**Stored data entries**
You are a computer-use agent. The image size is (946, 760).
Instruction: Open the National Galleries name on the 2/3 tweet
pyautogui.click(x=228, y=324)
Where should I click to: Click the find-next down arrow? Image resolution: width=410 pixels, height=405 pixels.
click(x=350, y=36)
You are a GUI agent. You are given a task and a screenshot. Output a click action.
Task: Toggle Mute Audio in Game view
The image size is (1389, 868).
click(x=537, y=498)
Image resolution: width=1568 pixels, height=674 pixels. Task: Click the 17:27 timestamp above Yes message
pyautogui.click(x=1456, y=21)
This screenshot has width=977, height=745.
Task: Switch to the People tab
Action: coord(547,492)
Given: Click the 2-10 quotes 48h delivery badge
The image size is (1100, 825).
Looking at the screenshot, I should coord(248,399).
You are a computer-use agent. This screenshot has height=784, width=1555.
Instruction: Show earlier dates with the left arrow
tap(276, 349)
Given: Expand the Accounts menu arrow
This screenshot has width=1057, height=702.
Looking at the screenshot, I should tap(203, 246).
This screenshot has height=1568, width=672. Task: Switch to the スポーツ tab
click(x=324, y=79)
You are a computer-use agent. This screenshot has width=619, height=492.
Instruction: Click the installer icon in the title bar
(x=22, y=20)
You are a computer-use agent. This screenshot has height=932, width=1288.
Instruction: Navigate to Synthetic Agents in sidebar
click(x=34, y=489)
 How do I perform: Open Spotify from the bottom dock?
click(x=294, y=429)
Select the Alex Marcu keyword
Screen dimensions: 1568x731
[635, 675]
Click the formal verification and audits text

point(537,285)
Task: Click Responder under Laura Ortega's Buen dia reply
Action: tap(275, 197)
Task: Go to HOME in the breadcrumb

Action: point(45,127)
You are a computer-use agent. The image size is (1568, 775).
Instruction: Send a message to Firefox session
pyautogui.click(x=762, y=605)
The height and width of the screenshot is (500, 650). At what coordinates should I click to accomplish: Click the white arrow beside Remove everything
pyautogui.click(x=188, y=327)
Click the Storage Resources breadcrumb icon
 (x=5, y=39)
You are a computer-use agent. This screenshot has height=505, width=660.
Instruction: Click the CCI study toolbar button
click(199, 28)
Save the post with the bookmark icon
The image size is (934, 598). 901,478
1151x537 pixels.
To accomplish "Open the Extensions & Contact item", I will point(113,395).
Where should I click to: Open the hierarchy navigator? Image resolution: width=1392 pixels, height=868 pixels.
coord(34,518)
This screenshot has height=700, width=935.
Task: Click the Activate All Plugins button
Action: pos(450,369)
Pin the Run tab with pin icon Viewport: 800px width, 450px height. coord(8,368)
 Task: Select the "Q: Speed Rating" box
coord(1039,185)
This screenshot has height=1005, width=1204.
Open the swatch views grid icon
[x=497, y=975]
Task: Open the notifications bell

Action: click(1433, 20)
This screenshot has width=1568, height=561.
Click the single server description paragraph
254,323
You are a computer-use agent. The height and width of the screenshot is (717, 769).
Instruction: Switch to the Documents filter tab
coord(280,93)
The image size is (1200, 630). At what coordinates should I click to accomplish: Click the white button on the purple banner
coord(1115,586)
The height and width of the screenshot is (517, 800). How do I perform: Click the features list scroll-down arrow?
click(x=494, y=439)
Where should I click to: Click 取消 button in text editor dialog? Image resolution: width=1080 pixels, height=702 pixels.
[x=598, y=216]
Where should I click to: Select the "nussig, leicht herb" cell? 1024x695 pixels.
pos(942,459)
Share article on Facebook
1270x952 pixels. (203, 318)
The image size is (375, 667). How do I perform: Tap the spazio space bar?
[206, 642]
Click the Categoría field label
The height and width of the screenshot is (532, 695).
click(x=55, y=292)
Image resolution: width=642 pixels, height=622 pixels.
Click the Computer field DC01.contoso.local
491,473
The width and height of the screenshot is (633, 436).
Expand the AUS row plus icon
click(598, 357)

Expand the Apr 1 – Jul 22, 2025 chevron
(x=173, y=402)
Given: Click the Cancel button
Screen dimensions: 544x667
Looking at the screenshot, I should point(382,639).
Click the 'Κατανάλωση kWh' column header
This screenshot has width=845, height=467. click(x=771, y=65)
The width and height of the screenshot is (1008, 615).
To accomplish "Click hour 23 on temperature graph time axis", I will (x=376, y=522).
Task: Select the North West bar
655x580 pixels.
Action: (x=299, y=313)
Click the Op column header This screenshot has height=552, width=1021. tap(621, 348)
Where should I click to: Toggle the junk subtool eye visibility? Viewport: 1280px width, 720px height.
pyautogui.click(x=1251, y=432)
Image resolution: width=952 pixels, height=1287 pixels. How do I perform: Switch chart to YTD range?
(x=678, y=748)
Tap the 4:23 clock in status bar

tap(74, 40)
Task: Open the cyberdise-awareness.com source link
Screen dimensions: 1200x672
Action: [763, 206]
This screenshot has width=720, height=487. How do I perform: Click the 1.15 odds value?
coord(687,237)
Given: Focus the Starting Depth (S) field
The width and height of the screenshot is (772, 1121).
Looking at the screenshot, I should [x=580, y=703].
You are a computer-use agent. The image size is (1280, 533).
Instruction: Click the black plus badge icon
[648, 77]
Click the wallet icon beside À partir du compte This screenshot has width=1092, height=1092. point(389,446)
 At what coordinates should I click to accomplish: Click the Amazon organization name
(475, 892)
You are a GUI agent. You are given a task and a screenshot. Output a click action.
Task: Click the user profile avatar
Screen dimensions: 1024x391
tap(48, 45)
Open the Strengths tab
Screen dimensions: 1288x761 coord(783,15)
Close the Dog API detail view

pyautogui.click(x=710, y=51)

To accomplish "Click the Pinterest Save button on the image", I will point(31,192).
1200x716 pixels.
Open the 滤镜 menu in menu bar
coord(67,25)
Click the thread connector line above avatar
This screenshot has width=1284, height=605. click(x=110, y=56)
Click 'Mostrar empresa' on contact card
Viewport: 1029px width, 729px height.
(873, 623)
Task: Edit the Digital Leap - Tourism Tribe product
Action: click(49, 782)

**ACTION ITEM**
Every record, copied exactly, is the expected answer.

**WRITTEN RESPONSE**
You are a computer-use agent. The image size is (946, 760).
Instruction: Open the National Galleries name on the 2/3 tweet
pyautogui.click(x=228, y=324)
Where should I click to: Click the find-next down arrow? Image resolution: width=410 pixels, height=405 pixels.
click(x=350, y=36)
You are a GUI agent. You are given a task and a screenshot. Output a click action.
Task: Toggle Mute Audio in Game view
The image size is (1389, 868).
click(x=537, y=498)
Image resolution: width=1568 pixels, height=674 pixels. Task: Click the 17:27 timestamp above Yes message
pyautogui.click(x=1456, y=21)
This screenshot has width=977, height=745.
Task: Switch to the People tab
Action: coord(547,492)
Given: Click the 2-10 quotes 48h delivery badge
The image size is (1100, 825).
Looking at the screenshot, I should coord(248,399).
You are a computer-use agent. This screenshot has height=784, width=1555.
Instruction: Show earlier dates with the left arrow
tap(276, 349)
Given: Expand the Accounts menu arrow
This screenshot has width=1057, height=702.
Looking at the screenshot, I should tap(203, 246).
This screenshot has height=1568, width=672. Task: Switch to the スポーツ tab
click(x=324, y=79)
You are a computer-use agent. This screenshot has width=619, height=492.
Instruction: Click the installer icon in the title bar
(x=22, y=20)
You are a computer-use agent. This screenshot has height=932, width=1288.
Instruction: Navigate to Synthetic Agents in sidebar
click(x=34, y=489)
 How do I perform: Open Spotify from the bottom dock?
click(x=294, y=429)
Select the Alex Marcu keyword
Screen dimensions: 1568x731
[635, 675]
Click the formal verification and audits text

point(537,285)
Task: Click Responder under Laura Ortega's Buen dia reply
Action: tap(275, 197)
Task: Go to HOME in the breadcrumb

Action: point(45,127)
You are a computer-use agent. The image size is (1568, 775).
Instruction: Send a message to Firefox session
pyautogui.click(x=762, y=605)
The height and width of the screenshot is (500, 650). At what coordinates should I click to accomplish: Click the white arrow beside Remove everything
pyautogui.click(x=188, y=327)
Click the Storage Resources breadcrumb icon
 (x=5, y=39)
You are a computer-use agent. This screenshot has height=505, width=660.
Instruction: Click the CCI study toolbar button
click(199, 28)
Save the post with the bookmark icon
The image size is (934, 598). 901,478
1151x537 pixels.
To accomplish "Open the Extensions & Contact item", I will point(113,395).
Where should I click to: Open the hierarchy navigator? Image resolution: width=1392 pixels, height=868 pixels.
coord(34,518)
This screenshot has height=700, width=935.
Task: Click the Activate All Plugins button
Action: pos(450,369)
Pin the Run tab with pin icon Viewport: 800px width, 450px height. coord(8,368)
 Task: Select the "Q: Speed Rating" box
coord(1039,185)
This screenshot has height=1005, width=1204.
Open the swatch views grid icon
[x=497, y=975]
Task: Open the notifications bell

Action: click(1433, 20)
This screenshot has width=1568, height=561.
Click the single server description paragraph
254,323
You are a computer-use agent. The height and width of the screenshot is (717, 769).
Instruction: Switch to the Documents filter tab
coord(280,93)
The image size is (1200, 630). At what coordinates should I click to accomplish: Click the white button on the purple banner
coord(1115,586)
The height and width of the screenshot is (517, 800). How do I perform: Click the features list scroll-down arrow?
click(x=494, y=439)
Where should I click to: Click 取消 button in text editor dialog? Image resolution: width=1080 pixels, height=702 pixels.
[x=598, y=216]
Where should I click to: Select the "nussig, leicht herb" cell? 1024x695 pixels.
pos(942,459)
Share article on Facebook
1270x952 pixels. (203, 318)
The image size is (375, 667). How do I perform: Tap the spazio space bar?
[206, 642]
Click the Categoría field label
The height and width of the screenshot is (532, 695).
click(x=55, y=292)
Image resolution: width=642 pixels, height=622 pixels.
Click the Computer field DC01.contoso.local
491,473
The width and height of the screenshot is (633, 436).
Expand the AUS row plus icon
click(598, 357)

Expand the Apr 1 – Jul 22, 2025 chevron
(x=173, y=402)
Given: Click the Cancel button
Screen dimensions: 544x667
Looking at the screenshot, I should point(382,639).
Click the 'Κατανάλωση kWh' column header
This screenshot has width=845, height=467. click(x=771, y=65)
The width and height of the screenshot is (1008, 615).
To accomplish "Click hour 23 on temperature graph time axis", I will (x=376, y=522).
Task: Select the North West bar
655x580 pixels.
Action: (x=299, y=313)
Click the Op column header This screenshot has height=552, width=1021. tap(621, 348)
Where should I click to: Toggle the junk subtool eye visibility? Viewport: 1280px width, 720px height.
pyautogui.click(x=1251, y=432)
Image resolution: width=952 pixels, height=1287 pixels. How do I perform: Switch chart to YTD range?
(x=678, y=748)
Tap the 4:23 clock in status bar

tap(74, 40)
Task: Open the cyberdise-awareness.com source link
Screen dimensions: 1200x672
Action: [763, 206]
This screenshot has width=720, height=487. How do I perform: Click the 1.15 odds value?
coord(687,237)
Given: Focus the Starting Depth (S) field
The width and height of the screenshot is (772, 1121).
Looking at the screenshot, I should [x=580, y=703].
You are a computer-use agent. The image size is (1280, 533).
Instruction: Click the black plus badge icon
[648, 77]
Click the wallet icon beside À partir du compte This screenshot has width=1092, height=1092. point(389,446)
 At what coordinates should I click to accomplish: Click the Amazon organization name
(475, 892)
You are a GUI agent. You are given a task and a screenshot. Output a click action.
Task: Click the user profile avatar
Screen dimensions: 1024x391
tap(48, 45)
Open the Strengths tab
Screen dimensions: 1288x761 coord(783,15)
Close the Dog API detail view

pyautogui.click(x=710, y=51)

To accomplish "Click the Pinterest Save button on the image", I will point(31,192).
1200x716 pixels.
Open the 滤镜 menu in menu bar
coord(67,25)
Click the thread connector line above avatar
This screenshot has width=1284, height=605. click(x=110, y=56)
Click 'Mostrar empresa' on contact card
Viewport: 1029px width, 729px height.
(873, 623)
Task: Edit the Digital Leap - Tourism Tribe product
Action: click(49, 782)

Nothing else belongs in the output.